Google’s John Mueller answered changing the main navigation and how it affected rankings. He suggested a best approach to minimize negative ranking changes.
Site Wide Navigation Changes
The question was about making a change to the sitewide main navigation.
This is the question:
“We’re thinking of changing the main nav anchors by removing gender specific terms…
For example we currently have men Citizen watches, this would change to Citizens Watches, place under a drop down menu for mens watches.
Would this affect the rankings of men’s citizen watches or can the crawler understand the sub-nav dropdown?”
So basically they want to consolidate the gender-modified sub-topics beneath a gender neutral keyword variant.
Presumably they may want to rank for the non-gender specific version of the keyword phrase but without losing rankings for the gender specific keywords.
Sometimes there’s more traffic for the more general keyword phrase. But ranking for those can be problematic since Google encourages users to drill down with People Also Ask type navigational help.
It’s a toss-up whether a more specific keyword phrase converts at a higher rate than a general phrase. I generally prefer specific phrases because they tend to convert well.
Google’s John Mueller gave a positive response:
“So usually we can understand the context of pages fairly well.
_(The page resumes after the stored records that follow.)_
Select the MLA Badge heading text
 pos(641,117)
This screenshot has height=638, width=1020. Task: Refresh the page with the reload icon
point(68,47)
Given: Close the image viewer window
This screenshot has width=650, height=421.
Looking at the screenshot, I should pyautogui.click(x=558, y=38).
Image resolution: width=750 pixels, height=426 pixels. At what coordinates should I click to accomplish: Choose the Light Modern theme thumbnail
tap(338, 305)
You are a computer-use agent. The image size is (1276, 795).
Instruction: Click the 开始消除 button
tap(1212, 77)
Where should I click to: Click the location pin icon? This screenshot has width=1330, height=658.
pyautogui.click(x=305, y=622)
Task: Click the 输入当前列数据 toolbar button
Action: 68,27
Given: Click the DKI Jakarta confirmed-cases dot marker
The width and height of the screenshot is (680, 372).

And if you’re just moving things around from… like direct anchor text to more indirect anchor text and that you’re kind of shuffling the categories around a little bit then from my point of view that seems like a reasonable thing to do.
And it wouldn’t necessarily be something where I’d assume like something negatively would come out of that.”
Then he changed direction and started talking about ranking changes.
“That said, anytime you do restructure your website it does mean that we have to relearn the setup of your website a bit. And that can result in some ranking changes.
So that’s something where… my general recommendation for these kinds of things, if you’re a little bit worried about that would be to test it out.
Try it out on a small part of your website where you get significant traffic but it’s not a crazy amount of traffic.”
Will Major Navigation Changes Affect Rankings?
There are so many variables for answering this question that there’s no one right answer. A site with link deep to the inner pages might be immune to negative ranking changes due to changes in the navigational structure.
A site with a less robust inlink structure might be more volatile and cause a more unpredictable outcome.